The AIC said that they are not against the legalization of social media, while Pakistan already has a broad legal framework for online statements, but unfortunately new expressions of individual opinion at international levels such as the new Insufficient to solve critical problems.
In the letter, he said that neither the Pakistan Telecommunications Act nor the Prevention of Electronic Crimes Act (PICA) 2016 have been guaranteed by law, on the contrary, PICA reconciliation or secured acts of social media platforms.
The AIC has said at the end of the letter that "we urge the government of Pakistan to review the unpredictable effects of these laws on the economy of Pakistan".

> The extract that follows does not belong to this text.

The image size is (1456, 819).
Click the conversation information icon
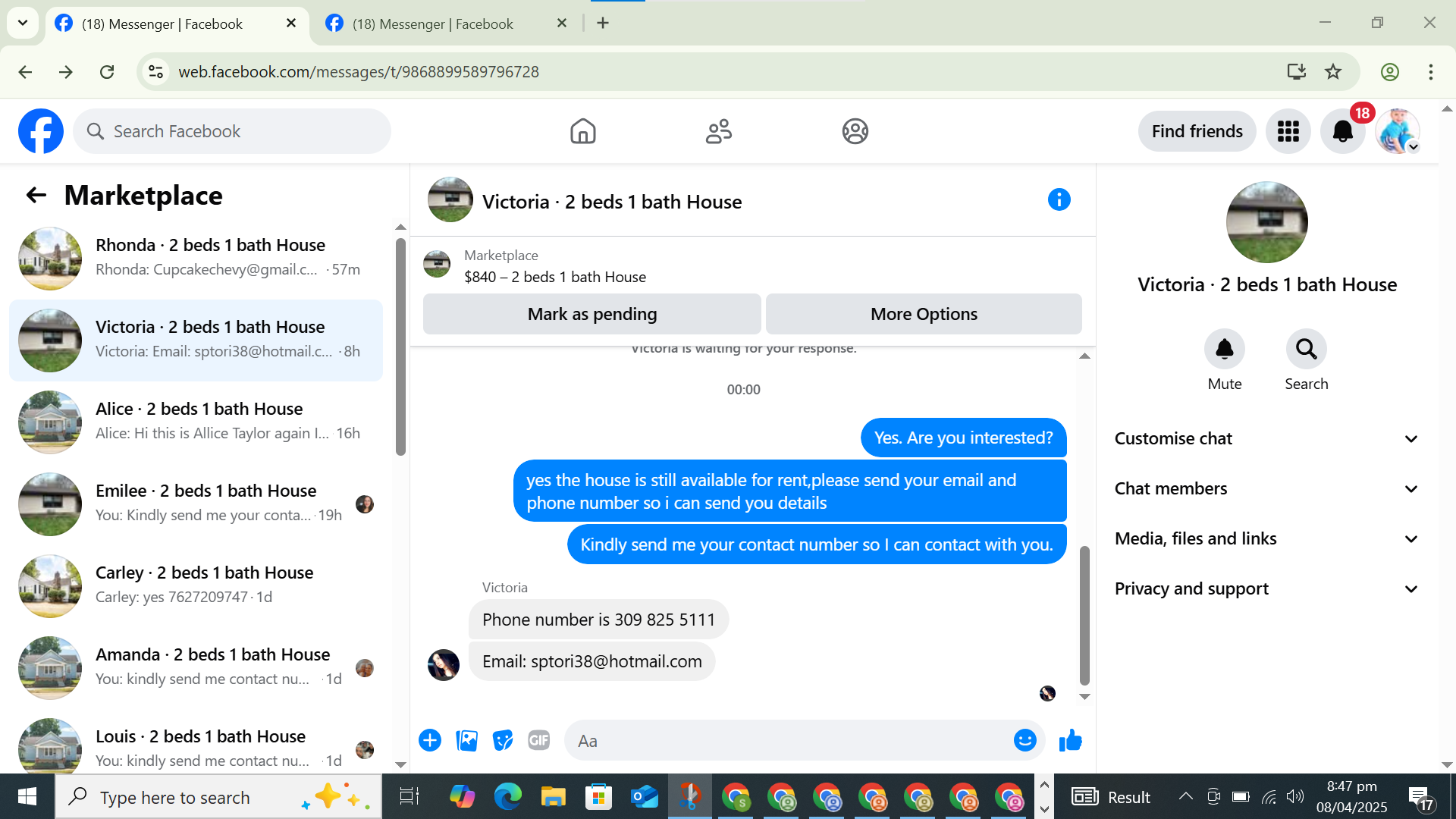(1059, 200)
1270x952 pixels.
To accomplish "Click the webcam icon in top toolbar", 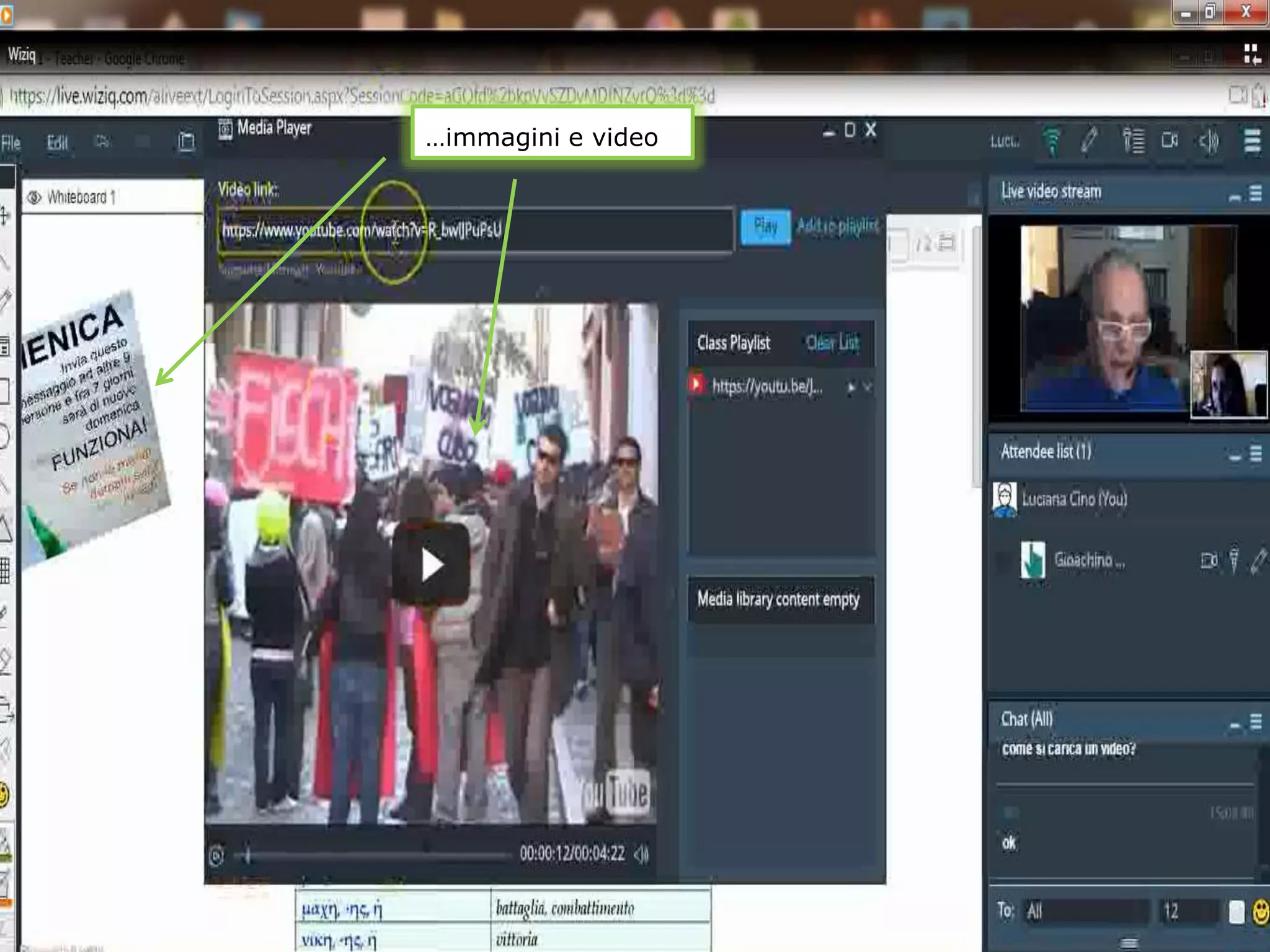I will tap(1170, 141).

On the other hand, the government insists that the new rules are not intended to impose expression on people, but are designed to protect citizens, while human rights organizations and media organizations have expressed concern.
AIC earlier this week also expressed similar concerns over government rules in a statement.

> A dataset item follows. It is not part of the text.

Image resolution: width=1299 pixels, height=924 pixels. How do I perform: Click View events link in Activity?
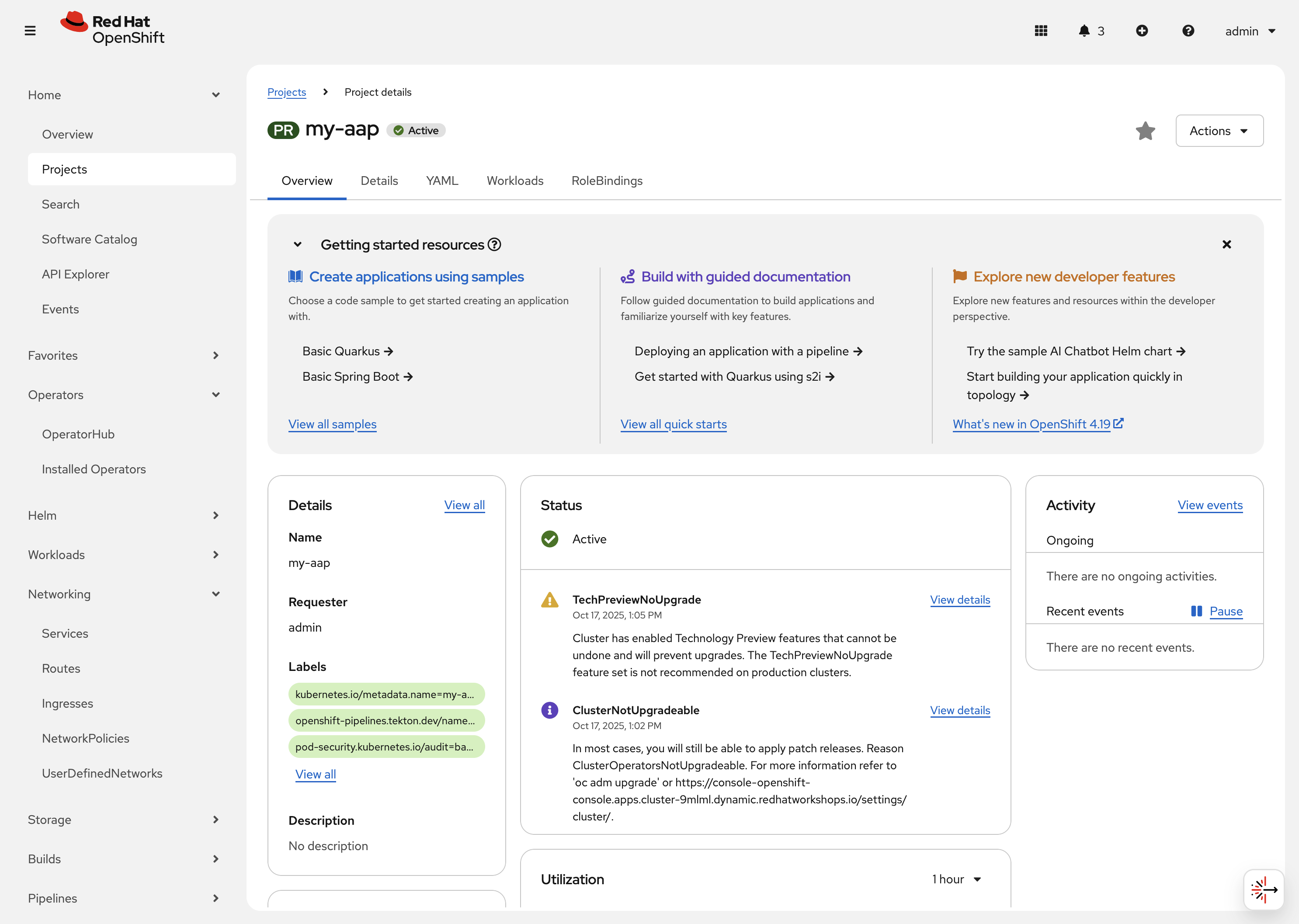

The statement said that 'Asia Internet Coalition is concerned about the government issuing widely online rules without consultation with stakeholders and industry from Pakistan'.
It is to be noted that the government had approved rules and regulations governing social media in the country only last month.
Under these rules, social media companies will be obliged to provide any information or data on behalf of an investigating agency and will be fined Rs.5 million if they do not provide any information.
Cabinet rules said that under these rules if a social media platform was identified as 'illegal content' in writing or electronically, it would be given 24 hours and 6 hours in an emergency. I am obliged to remove
The new rules stipulate that these companies will have to establish a registered office in Islamabad with a practical address within the next 3 months.
In addition, these companies will have to deploy their focal person to cooperate with the relevant authorities in Pakistan within 3 months and set up one or more database servers within 12 months to secure and record online content.
When contacted, Secretary Information Technology Shoaib Ahmed Siddiqui said that the rules and regulations were approved by the Cabinet on January 28, and voted that no new legislation was needed.
He said, "This is a legislature under the Pakistan Telecommunications (Reorganization) Act 1996 and the Prevention of Electronic Crimes Act, 2016".